El comisario tomó una carpeta nueva del armario, colocó en ella el magro expediente y escribió, limpiamente, un título: «El Tridente n.° 9», seguido de un signo de interrogación. Tendría que ir a Estrasburgo y ver el cuerpo. Lo que frenaría las urgentes gestiones que debía hacer para la misión de Quebec. Decidió confiarlas a Retancourt, puesto que era la más interesada en el proyecto.

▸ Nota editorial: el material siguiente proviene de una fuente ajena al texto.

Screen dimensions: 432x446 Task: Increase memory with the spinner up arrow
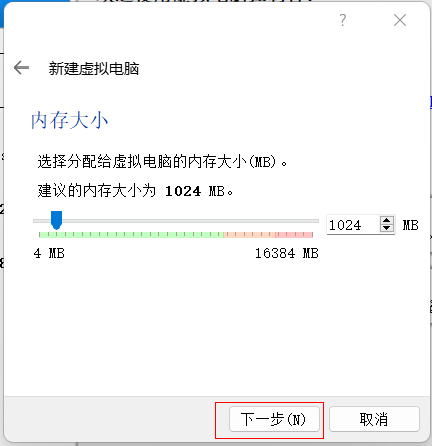[387, 221]
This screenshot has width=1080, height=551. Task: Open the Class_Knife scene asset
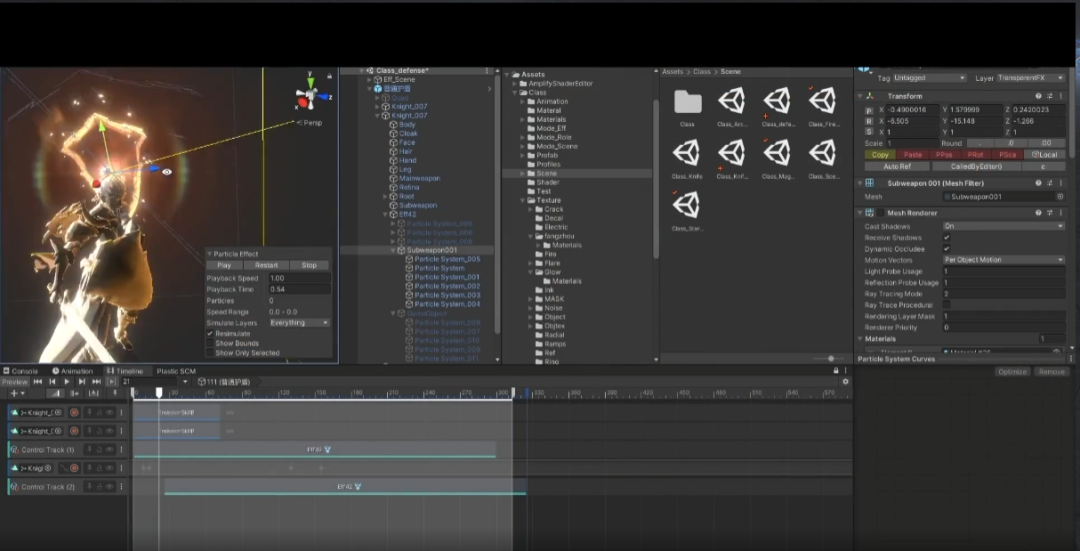[x=687, y=154]
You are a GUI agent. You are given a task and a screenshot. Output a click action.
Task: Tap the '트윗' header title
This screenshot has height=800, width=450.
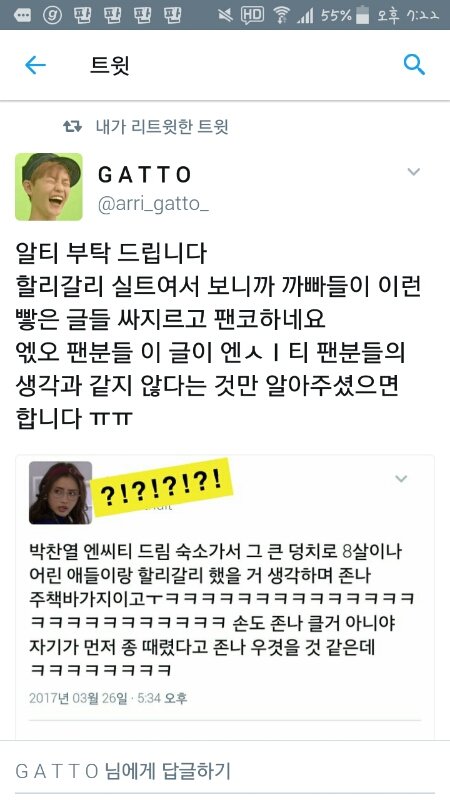[x=110, y=65]
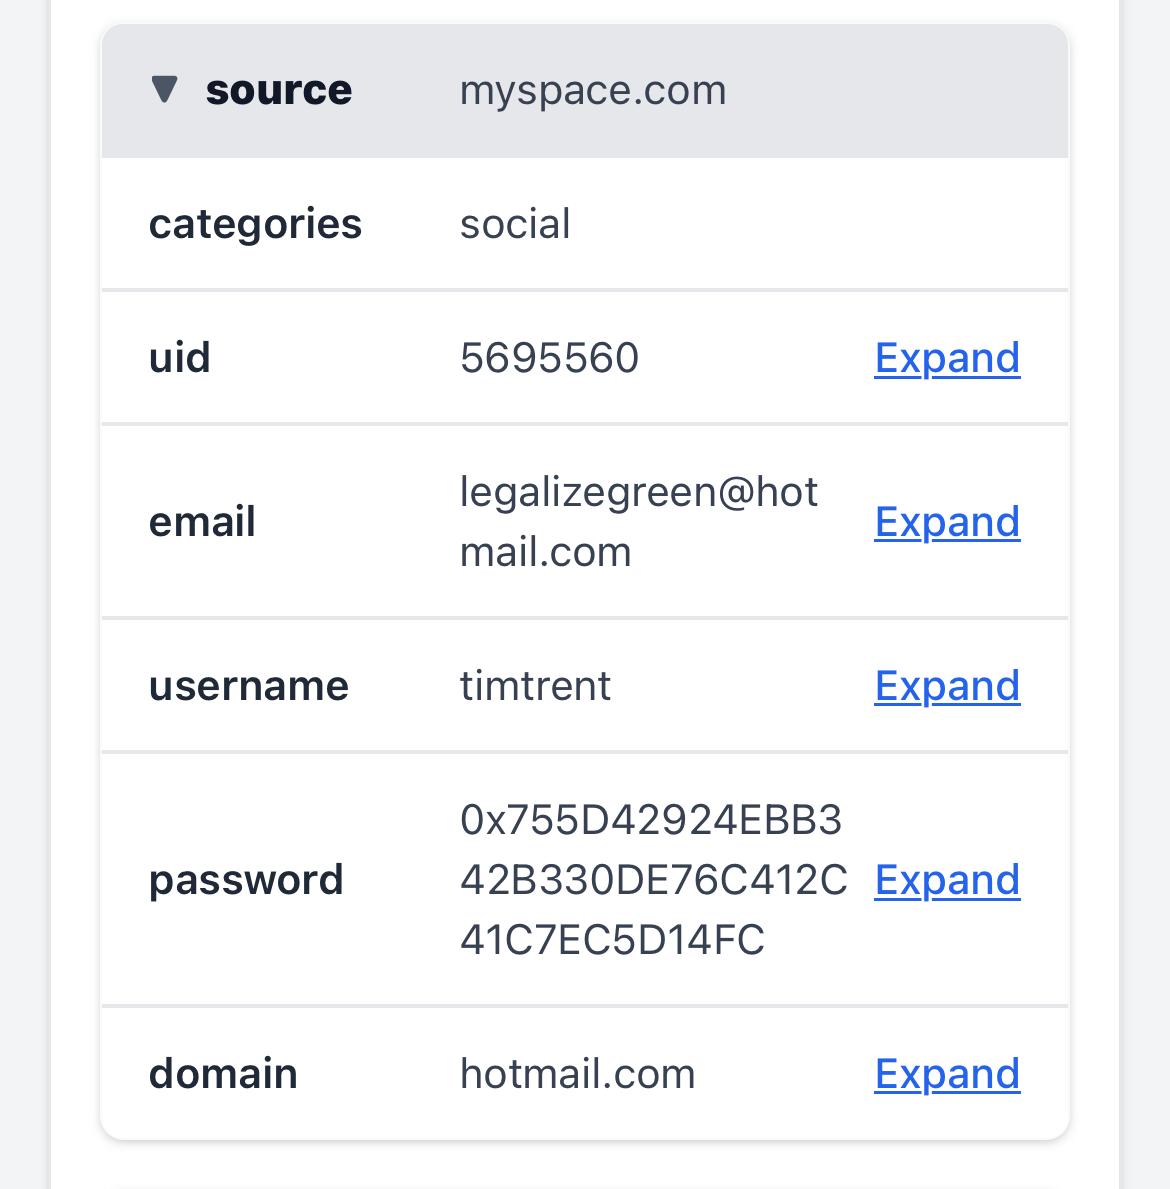Click the source header label
Image resolution: width=1170 pixels, height=1189 pixels.
pos(278,90)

– Acompáñeme a casa, Danglard. Si no lo ve, no podrá comprenderlo.

Danglard pasó por su despacho para recoger la enorme cartera de cuero negro, que le hacía parecerse a un profesor de colegio inglés o, a veces, a un cura de civil, y siguió a Adamsberg atravesando la Sala del Concilio. Adamsberg se detuvo junto a Retancourt.

– Me gustaría verla cuando termine la jornada -dijo-. Necesito aliviarme.

– No hay problema -respondió Retancourt levantando apenas los ojos de su archivador-. Estoy de servicio hasta medianoche.

– Perfecto entonces. Hasta esta noche.

Adamsberg había salido ya de la sala cuando escuchó la risa trivial del brigadier Favre, seguida de su voz gangosa.

– La necesita para aliviarse -se rió Favre sarcástico-. Será la gran noche, Retancourt, la desfloración de la violeta. El jefe procede de los Pirineos, no hay quien le gane escalando montañas. Es un verdadero profesional de las cumbres imposibles.

– Un minuto, Danglard -dijo Adamsberg reteniendo a su adjunto.

Regresó a la sala, seguido de Danglard, y se dirigió al despacho de Favre. Se había hecho un repentino silencio. Adamsberg tomó por un lado la mesa metálica y la empujó con violencia. Volcó estruendosamente, arrastrando en su caída papeles, informes y diapositivas que se dispersaron, en un caos, por el suelo. Favre, con el vaso de café en la mano, permaneció así, sin reaccionar. Adamsberg apuntó al borde de la silla e hizo que todo cayera hacia atrás, el asiento, el brigadier y el café, que se vertió en su camisa.

– Retire lo que ha dicho, Favre, discúlpese. Estoy esperando.

Mierda, se dijo Danglard pasándose los dedos por los ojos. Observó el cuerpo tenso de Adamsberg. En dos días, había visto cómo se sucedían en él más emociones nuevas que en años de colaboración.

– Estoy esperando -repitió Adamsberg.

Favre se incorporó con los codos para recuperar algo de dignidad ante los colegas que, ahora, se acercaban furtivamente al epicentro de la batalla. Retancourt, blanco del sarcasmo de Favre, era la única que no se había movido. Pero ya no archivaba.

– ¿Retirar qué? -rebuznó Favre-. ¿La verdad? ¿Qué he dicho? Que era usted un as de la escalada, ¿y no es cierto?